Remparts of Watten
The earthen fortification of the 17th century
Public can access the mill’s bastion freely all year long, it offers great views of the maritime plain and the Audomarois region.
The other bastions are not accessible to the public, but are visible from the outside. Signage and information panels along the trail “Sentier de la Montagne” (connecting the fortification to the city) allow visitors to understand the history of the site and landscape.
The French had just taken Watten back to the Spaniards, in order to attack Saint-Omer.
The operation failed and Watten fell into the hands of the Spaniards in June of the same year, who built a flood barrier dyke in the valley between Watten and Eperlecques and flooded the Audomarois marshes all the way to Saint-Omer.

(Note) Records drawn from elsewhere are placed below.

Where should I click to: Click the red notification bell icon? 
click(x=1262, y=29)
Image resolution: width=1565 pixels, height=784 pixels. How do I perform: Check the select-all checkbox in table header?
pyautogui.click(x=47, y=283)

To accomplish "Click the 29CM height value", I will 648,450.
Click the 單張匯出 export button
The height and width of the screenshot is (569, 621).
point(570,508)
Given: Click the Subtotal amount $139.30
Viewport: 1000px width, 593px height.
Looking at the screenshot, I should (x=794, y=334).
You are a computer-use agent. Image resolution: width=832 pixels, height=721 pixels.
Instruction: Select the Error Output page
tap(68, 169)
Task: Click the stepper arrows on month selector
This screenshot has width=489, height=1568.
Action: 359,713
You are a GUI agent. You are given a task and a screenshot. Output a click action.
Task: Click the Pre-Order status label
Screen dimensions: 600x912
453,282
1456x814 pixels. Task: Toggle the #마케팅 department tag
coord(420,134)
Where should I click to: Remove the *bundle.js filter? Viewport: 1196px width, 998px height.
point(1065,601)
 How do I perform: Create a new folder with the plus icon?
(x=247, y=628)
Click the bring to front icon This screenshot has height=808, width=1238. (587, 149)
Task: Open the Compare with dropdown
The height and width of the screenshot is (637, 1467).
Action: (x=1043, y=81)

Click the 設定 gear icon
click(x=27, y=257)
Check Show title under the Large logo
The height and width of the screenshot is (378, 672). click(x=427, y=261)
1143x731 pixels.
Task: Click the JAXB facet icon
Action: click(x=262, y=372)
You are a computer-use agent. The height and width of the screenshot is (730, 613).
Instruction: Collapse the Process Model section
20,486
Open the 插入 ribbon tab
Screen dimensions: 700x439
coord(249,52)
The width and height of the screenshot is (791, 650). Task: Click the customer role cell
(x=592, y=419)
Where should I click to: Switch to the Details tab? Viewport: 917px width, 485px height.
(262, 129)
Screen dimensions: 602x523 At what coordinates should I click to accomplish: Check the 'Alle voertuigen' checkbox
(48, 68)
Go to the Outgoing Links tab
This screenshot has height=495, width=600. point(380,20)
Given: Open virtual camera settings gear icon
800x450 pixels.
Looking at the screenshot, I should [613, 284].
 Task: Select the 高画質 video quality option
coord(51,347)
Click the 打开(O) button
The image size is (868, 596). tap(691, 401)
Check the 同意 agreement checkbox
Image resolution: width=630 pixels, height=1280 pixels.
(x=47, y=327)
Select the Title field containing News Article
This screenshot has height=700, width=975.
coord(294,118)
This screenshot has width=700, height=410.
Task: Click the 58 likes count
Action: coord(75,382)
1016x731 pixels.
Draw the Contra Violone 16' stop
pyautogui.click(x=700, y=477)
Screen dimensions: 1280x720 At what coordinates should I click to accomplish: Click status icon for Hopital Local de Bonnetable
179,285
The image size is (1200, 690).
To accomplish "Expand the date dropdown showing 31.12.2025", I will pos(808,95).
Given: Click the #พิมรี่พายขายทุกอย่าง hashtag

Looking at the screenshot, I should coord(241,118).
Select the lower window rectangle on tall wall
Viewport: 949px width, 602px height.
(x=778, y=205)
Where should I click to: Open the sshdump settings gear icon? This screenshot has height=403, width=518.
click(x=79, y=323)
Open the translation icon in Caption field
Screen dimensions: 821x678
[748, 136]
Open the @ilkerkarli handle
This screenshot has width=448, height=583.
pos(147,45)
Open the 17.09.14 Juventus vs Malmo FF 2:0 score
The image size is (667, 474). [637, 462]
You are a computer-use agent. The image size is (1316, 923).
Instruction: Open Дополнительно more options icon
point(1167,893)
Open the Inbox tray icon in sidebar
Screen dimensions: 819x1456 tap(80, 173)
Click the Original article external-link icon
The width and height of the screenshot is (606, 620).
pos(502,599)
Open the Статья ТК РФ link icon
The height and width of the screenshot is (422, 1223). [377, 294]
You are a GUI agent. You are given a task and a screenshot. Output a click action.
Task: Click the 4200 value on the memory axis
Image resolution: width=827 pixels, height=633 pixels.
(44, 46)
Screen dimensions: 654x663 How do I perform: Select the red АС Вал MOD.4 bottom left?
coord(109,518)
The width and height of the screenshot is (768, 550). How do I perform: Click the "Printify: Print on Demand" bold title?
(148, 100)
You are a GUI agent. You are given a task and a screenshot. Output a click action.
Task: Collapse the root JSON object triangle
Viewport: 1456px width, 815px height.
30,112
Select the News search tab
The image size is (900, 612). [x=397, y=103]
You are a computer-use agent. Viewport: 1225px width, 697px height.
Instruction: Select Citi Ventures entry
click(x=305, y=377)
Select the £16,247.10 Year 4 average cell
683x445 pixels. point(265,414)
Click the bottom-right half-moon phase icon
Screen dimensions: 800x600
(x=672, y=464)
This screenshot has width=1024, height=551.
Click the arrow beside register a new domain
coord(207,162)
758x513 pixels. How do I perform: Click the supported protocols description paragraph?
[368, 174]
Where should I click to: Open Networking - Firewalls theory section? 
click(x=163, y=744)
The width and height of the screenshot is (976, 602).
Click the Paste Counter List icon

In 1644, Watten returned to the hands of the French, and the young king Louis XIV commissioned the engineer LE CAMUS to establish a fortification in order to shelter the troops during winter. Dutch contractors were brought in to build uncovered earthen fortifications. Ditches and moats were dug, bastions were established by tamping the earth without covering the ramparts with masonry.
Small forts protect the dam, the lock or the second mill near Wattendam. The fortification is designed to accommodate up to 10,000 men. It consists of 5 bastions connected to each other by a walkway. A path connects Watten Fort, above, with Fort du Bourg, below.
The Fort will be abandoned two years later, as it has become useless when the battle line moved to the north.
A year after its abandonment, the fort is taken over again by the Spaniards who destroy the fortifications.
In 1677, the French drive the Spaniards out from Watten and restore the fortifications. Watten becomes French once and for all, one year later, by the Treaty of Nijmegen.